- _TASK ITEM_: Set down every record below exactly as it stands.

━━━ RECORDS TO USE ━━━

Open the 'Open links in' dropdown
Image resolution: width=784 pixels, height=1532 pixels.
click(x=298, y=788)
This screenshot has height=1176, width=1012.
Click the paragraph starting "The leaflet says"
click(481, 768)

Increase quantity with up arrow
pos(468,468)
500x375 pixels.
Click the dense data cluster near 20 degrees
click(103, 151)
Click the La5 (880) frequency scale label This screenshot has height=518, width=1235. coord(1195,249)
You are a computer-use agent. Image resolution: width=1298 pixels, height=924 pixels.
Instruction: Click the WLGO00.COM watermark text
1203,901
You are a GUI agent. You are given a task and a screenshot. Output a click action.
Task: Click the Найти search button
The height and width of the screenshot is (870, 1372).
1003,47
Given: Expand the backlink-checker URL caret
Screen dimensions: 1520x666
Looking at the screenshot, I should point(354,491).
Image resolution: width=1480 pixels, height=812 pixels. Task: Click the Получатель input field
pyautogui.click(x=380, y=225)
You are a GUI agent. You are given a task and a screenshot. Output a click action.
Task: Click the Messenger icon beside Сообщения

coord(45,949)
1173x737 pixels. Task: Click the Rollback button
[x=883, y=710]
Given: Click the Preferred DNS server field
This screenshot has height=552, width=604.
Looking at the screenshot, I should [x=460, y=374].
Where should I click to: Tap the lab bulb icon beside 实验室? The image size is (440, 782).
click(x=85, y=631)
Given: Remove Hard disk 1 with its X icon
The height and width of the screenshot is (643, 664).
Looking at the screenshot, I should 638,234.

━━━

- _SOLVED PROBLEM_:
Open the 'Open links in' dropdown
Image resolution: width=784 pixels, height=1532 pixels.
click(x=298, y=788)
This screenshot has height=1176, width=1012.
Click the paragraph starting "The leaflet says"
click(481, 768)

Increase quantity with up arrow
pos(468,468)
500x375 pixels.
Click the dense data cluster near 20 degrees
click(103, 151)
Click the La5 (880) frequency scale label This screenshot has height=518, width=1235. coord(1195,249)
You are a computer-use agent. Image resolution: width=1298 pixels, height=924 pixels.
Instruction: Click the WLGO00.COM watermark text
1203,901
You are a GUI agent. You are given a task and a screenshot. Output a click action.
Task: Click the Найти search button
The height and width of the screenshot is (870, 1372).
1003,47
Given: Expand the backlink-checker URL caret
Screen dimensions: 1520x666
Looking at the screenshot, I should point(354,491).
Image resolution: width=1480 pixels, height=812 pixels. Task: Click the Получатель input field
pyautogui.click(x=380, y=225)
You are a GUI agent. You are given a task and a screenshot. Output a click action.
Task: Click the Messenger icon beside Сообщения

coord(45,949)
1173x737 pixels. Task: Click the Rollback button
[x=883, y=710]
Given: Click the Preferred DNS server field
This screenshot has height=552, width=604.
Looking at the screenshot, I should [x=460, y=374].
Where should I click to: Tap the lab bulb icon beside 实验室? The image size is (440, 782).
click(x=85, y=631)
Given: Remove Hard disk 1 with its X icon
The height and width of the screenshot is (643, 664).
Looking at the screenshot, I should 638,234.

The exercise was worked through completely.